Obviously the social, political and economic effects of the coronavirus pandemic will be detrimental in the coming weeks and months. No state or administration was prepared to contain such an outbreak, not even international organizations like the World Health Organization (WHO) could respond swiftly and timely to alert national institutions.
The hyper-globalization of production having created tangible deindustrialization in many developed countries, producing protective masks has become a salient issue. It wasn't that the technology was difficult to master or that the production machinery was too complicated as it is quite a simple and easy product to manufacture.
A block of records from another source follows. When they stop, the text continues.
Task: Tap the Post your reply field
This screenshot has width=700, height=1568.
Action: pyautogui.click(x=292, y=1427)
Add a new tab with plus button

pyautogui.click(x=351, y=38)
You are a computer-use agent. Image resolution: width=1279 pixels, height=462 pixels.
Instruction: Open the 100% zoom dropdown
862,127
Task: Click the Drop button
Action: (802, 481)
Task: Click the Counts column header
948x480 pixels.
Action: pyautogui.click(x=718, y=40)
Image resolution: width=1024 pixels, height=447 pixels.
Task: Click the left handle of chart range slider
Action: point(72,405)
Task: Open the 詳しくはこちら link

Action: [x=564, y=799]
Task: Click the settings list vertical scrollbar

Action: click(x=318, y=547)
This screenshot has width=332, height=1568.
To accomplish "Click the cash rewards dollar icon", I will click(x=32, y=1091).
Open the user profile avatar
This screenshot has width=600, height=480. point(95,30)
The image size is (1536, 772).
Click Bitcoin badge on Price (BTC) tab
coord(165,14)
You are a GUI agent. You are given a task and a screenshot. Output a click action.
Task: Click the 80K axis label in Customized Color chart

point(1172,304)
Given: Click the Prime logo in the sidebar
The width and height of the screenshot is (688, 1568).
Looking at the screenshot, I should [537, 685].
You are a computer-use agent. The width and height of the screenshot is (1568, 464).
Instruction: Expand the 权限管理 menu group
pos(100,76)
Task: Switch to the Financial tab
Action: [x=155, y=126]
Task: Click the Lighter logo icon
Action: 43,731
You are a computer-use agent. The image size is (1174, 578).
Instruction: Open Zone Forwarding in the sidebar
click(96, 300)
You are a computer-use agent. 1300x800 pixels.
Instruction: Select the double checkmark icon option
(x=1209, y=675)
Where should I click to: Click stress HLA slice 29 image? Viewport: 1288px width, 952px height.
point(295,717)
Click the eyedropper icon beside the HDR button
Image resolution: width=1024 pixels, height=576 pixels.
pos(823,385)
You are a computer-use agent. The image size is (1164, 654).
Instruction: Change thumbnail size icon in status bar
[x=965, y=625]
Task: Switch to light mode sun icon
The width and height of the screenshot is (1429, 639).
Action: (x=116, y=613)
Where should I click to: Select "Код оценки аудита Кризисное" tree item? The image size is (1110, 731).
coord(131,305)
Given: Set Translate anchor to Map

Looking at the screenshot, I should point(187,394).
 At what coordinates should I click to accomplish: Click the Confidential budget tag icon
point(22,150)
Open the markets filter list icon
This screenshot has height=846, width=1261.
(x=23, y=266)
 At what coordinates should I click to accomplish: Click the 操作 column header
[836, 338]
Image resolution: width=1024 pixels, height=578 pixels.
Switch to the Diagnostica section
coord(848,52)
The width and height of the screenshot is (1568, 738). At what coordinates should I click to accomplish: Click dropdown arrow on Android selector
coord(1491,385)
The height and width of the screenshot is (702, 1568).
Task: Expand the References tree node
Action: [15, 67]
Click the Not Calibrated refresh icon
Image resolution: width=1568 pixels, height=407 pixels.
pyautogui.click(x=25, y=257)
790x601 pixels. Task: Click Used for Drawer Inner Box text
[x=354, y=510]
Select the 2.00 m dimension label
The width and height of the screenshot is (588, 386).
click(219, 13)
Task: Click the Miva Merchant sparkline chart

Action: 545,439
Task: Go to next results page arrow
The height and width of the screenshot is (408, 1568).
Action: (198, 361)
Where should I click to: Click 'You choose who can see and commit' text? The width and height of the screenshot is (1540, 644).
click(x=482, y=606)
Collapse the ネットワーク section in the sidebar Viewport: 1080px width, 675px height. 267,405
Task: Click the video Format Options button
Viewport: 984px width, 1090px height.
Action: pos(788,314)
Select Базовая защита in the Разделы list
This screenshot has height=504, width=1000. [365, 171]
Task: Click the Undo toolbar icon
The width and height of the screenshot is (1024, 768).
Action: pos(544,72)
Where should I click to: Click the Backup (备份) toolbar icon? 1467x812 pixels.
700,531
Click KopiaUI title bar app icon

But no one had the necessary capacity nor the infrastructure to produce, immediately, a huge number of protective masks. All the production was delocalized to China. Even this simple example has shown the limitations of ill-designed globalization.
By ill-designed, I mean the fact that some dimensions of globalization are extremely developed, like the free circulation of capital whereas some of its other aspects remain untouched, like the institutional architecture that would regulate the global currents of exchange.
The 1947 GATT Agreement was a very sound step toward establishing a codified international regulation for foreign trade. It turned into the World Trade Organization (WTO) after the demise of the USSR. But instead of taking much bolder steps to consolidate international organizations and functioning, a lot has been done to sabotage these institutions.
The U.S., under neocon administrations, has been one of the foremost opponents of the institutional architecture that was developed after World War II. Interestingly, this is precisely the system first proposed by Woodrow Wilson in 1919, then by Franklin Delano Roosevelt in 1944.
During the Cold War, on the other hand, the USSR, which held the right to veto United Nations Security Council decisions, instrumentalized the U.N. to meet its tactical and strategic needs. The demise of the USSR did not change this attitude of the Russian Federation and the Security Council, at best, remains a totally neutralized institution, even after the Cold War.
Now what could be the “new” system that might emerge in the post-coronavirus world? For the time being, what we see is nothing new but desperately old and even archaic. Countries are talking about "relocating" some simple industrial tissue back home. New measures are being taken to limit imports, which are remnants of the good old days of import substitution. All of these are very old and classic reactions of isolationism. It would be unwise to expect increased international solidarity and cooperation while shutting down the doors and windows of one’s house hermetically.
There are countries, like the U.S., who openly declare that their aim is not to enhance and develop international relations to help contain climate change, but instead to “make America great” as if such slogans have any meaning. Brazil is in the same position; the U.K. is trying to isolate itself from the EU and the European continent. By using the same methods that created a terrible world after the 1929 crash, these countries expect to get totally different results.
This is not going to happen, unfortunately, and the same mistakes are likely to produce the very same bad consequences. Fortunately, not all countries are tempted to go back to isolationism. The France-Germany duo has come up with an essentially revolutionary move. Massive funding of 500 billion euros ($548.575 billion) that was meant to be distributed to distressed EU countries and regions have been devised. What is revolutionary is not the sizeable amount of money, but the fact that this financing will not be made up of loans but exclusively of grants, to be paid from the EU budget in the coming years.
The Treaty of Rome, signed in 1957, already accepted the principle that there is a need to support less-developed regions among the six founding member states. A lot has been done throughout the history of the EU to support countries and regions under duress. But this is the first time that a solidarity system of such magnitude has been devised by France and Germany.
This shows that Germany, or at least its chancellor, has understood the unsustainability of the present situation. A Germany that is inundated with a commercial surplus, when the Mediterranean countries are over-indebted, is not sustainable. We will see in the coming weeks whether the German stance will be accepted by the Northern states, like Denmark, Sweden, Austria, or the Netherlands. Nevertheless, the signal is there and it is very strong.
I will need another column to talk about the possible implications of such dynamics for Turkey. Anyhow, a critical dynamic is in motion and we have to get ready for its effects.